Gold prices are expected to remain broadly stable in the second half of 2026 despite a highly volatile first half of the year, with geopolitical developments, interest rate expectations and central bank demand likely to determine the precious metal's next direction, according to the World Gold Council. In its latest market outlook, the Council said …

Gold prices are expected to remain broadly stable in the second half of 2026 despite a highly volatile first half of the year, with geopolitical developments, interest rate expectations and central bank demand likely to determine the precious metal’s next direction, according to the World Gold Council.

In its latest market outlook, the Council said gold experienced one of the most dramatic starts to any year, soaring to record highs in January before retreating sharply towards the end of June.

Gold climbed above an intraday high of US$5,500 per ounce in January before falling below US$4,000 per ounce in late June. Despite declining by about seven per cent since the beginning of the year, the metal remains among the world’s top-performing assets over the past 12 months.

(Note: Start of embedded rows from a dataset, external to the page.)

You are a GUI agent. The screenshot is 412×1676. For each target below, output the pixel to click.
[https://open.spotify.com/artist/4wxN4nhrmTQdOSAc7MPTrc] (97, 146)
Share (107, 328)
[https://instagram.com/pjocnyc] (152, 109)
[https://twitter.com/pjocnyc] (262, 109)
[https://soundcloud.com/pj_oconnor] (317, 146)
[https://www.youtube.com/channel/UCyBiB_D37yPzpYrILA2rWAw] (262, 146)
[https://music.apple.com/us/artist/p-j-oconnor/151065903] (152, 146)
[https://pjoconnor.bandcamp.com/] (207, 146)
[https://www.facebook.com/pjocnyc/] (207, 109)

According to the Council, the sharp price movements demonstrated gold’s continued sensitivity to geopolitical tensions and rapid shifts in investor sentiment. The report also highlighted the growing influence of Asian markets in determining global gold prices.

The Council noted that current gold prices broadly reflect expectations of moderate global economic growth, easing but still elevated inflation and limited additional monetary tightening by central banks.

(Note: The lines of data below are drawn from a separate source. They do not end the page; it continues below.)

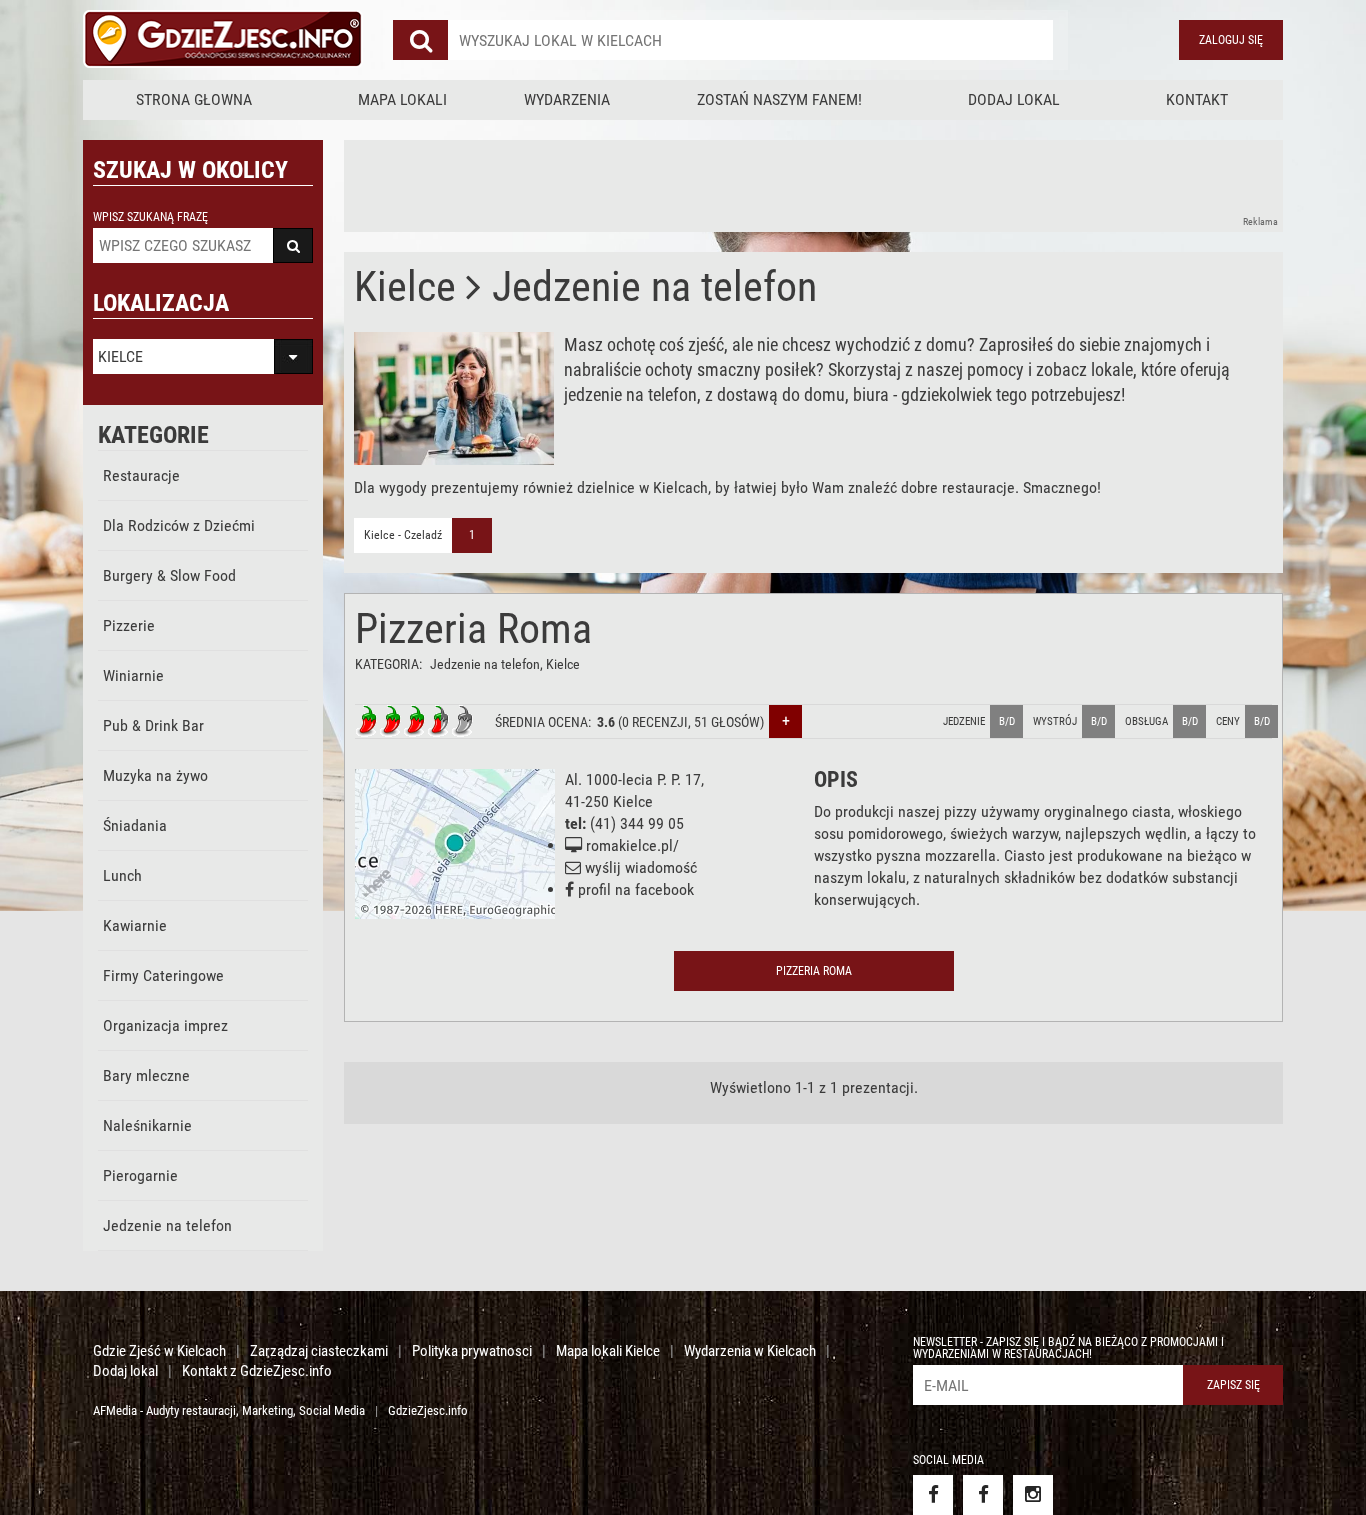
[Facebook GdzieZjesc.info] (933, 1495)
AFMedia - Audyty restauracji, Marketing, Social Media (229, 1410)
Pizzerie (129, 625)
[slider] (415, 721)
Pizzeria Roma (473, 628)
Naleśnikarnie (147, 1125)
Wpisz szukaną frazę (150, 217)
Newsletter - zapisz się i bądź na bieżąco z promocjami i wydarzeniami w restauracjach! (1068, 1348)
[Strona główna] (223, 40)
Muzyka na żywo (155, 775)
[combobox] (750, 40)
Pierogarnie (140, 1175)
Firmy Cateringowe (163, 975)
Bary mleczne (146, 1075)
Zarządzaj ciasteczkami (319, 1351)
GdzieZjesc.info (428, 1410)
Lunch (122, 875)
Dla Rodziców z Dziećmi (179, 525)
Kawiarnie (135, 925)
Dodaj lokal (1014, 99)
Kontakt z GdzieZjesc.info (257, 1371)
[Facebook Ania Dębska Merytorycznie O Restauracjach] (983, 1495)
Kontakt (1197, 99)
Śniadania (135, 825)
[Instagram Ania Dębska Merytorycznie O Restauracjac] (1033, 1495)
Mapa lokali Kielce (608, 1351)
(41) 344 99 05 (637, 823)
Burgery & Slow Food (169, 575)
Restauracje (141, 475)
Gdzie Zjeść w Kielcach (159, 1351)
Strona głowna (194, 99)
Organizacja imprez (165, 1025)
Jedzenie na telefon (167, 1225)
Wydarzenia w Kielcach (750, 1351)
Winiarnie (133, 675)
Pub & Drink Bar (153, 725)
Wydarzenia (567, 99)
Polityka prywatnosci (472, 1351)
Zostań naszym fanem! (779, 99)
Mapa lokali (402, 99)
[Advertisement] (708, 185)
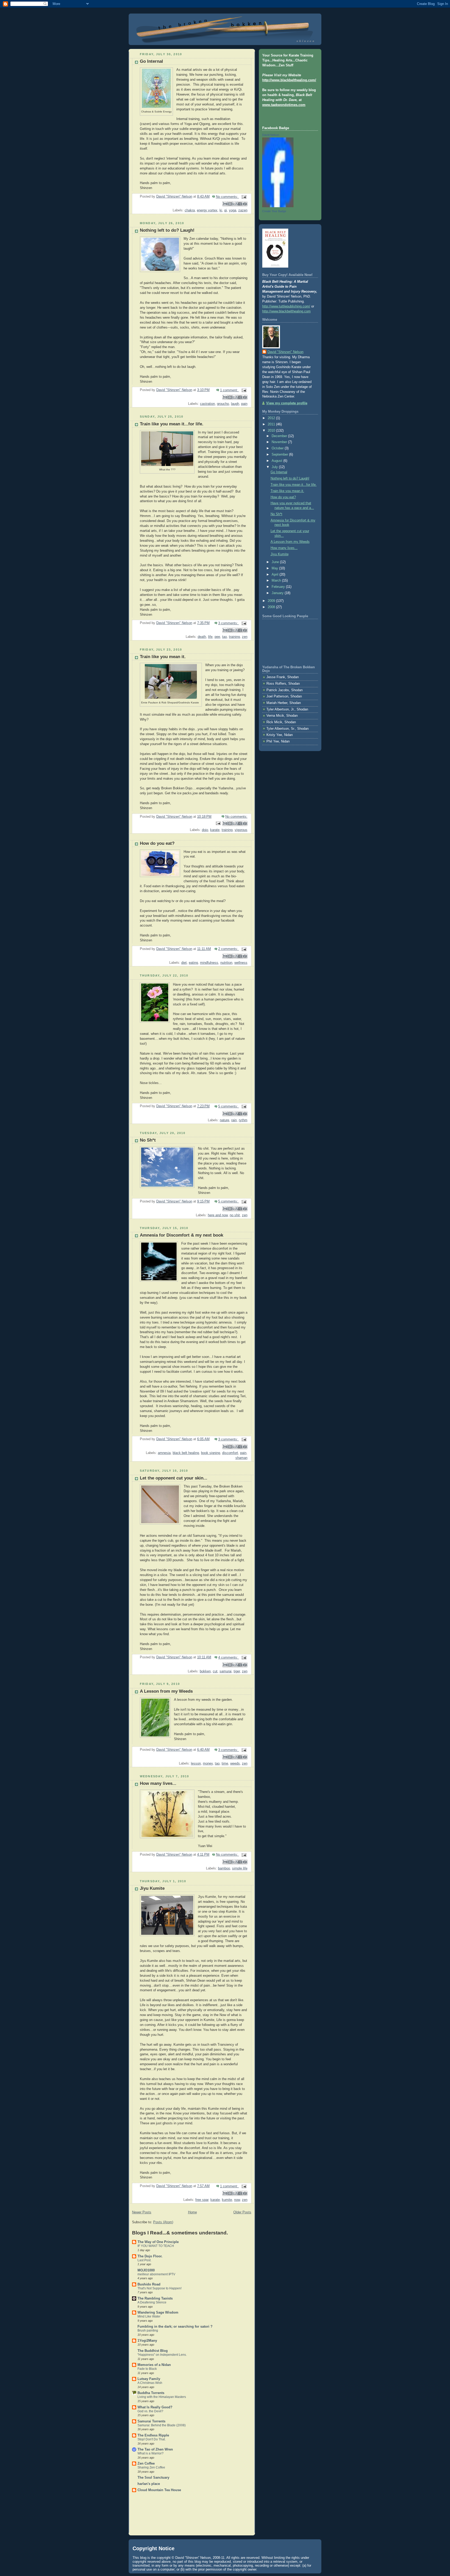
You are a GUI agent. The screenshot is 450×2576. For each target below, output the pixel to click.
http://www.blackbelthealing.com (286, 311)
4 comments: (228, 1657)
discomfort (230, 1453)
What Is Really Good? (155, 2407)
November (280, 442)
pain (244, 404)
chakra (190, 210)
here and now (218, 1215)
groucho (223, 404)
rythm (243, 1120)
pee (217, 637)
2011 (272, 424)
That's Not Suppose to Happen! (160, 2288)
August (277, 461)
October (278, 448)
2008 (272, 607)
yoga (232, 210)
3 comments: (228, 623)
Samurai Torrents (151, 2421)
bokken (205, 1671)
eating (193, 963)
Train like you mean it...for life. (171, 423)
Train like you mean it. (163, 656)
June (276, 562)
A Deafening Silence (152, 2302)
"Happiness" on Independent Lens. (162, 2355)
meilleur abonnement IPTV (156, 2274)
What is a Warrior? (151, 2453)
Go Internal (151, 61)
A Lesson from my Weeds (166, 1691)
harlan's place (149, 2484)
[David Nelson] (277, 206)
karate (215, 830)
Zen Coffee (146, 2463)
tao (224, 637)
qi (225, 210)
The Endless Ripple (153, 2435)
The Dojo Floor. (150, 2256)
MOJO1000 (146, 2270)
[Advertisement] (148, 2515)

Under those conditions, it expects gold prices to remain largely rangebound during the second half of the year, fluctuating within approximately five per cent of current levels.

However, the report said several factors could trigger another rally.

It identified a deterioration in global economic conditions, renewed geopolitical tensions, expectations of lower interest rates or strong investor demand during price dips as potential catalysts that could push gold prices back above US$4,500 per ounce, with the possibility of further gains if market signals strengthen.

Conversely, stronger-than-expected economic growth, rising bond yields and easing geopolitical uncertainty could place downward pressure on gold prices. Even so, the Council believes any decline of more than 10 per cent from current levels is likely to be limited by bargain-hunting investors.

The report also identified sustained purchases by central banks and policy developments in key gold-consuming markets, particularly India, as important factors that could influence prices during the remainder of 2026.

The World Gold Council said while gold’s near-term direction remains uncertain, the metal continues to benefit from its role as a safe-haven asset during periods of economic and geopolitical uncertainty.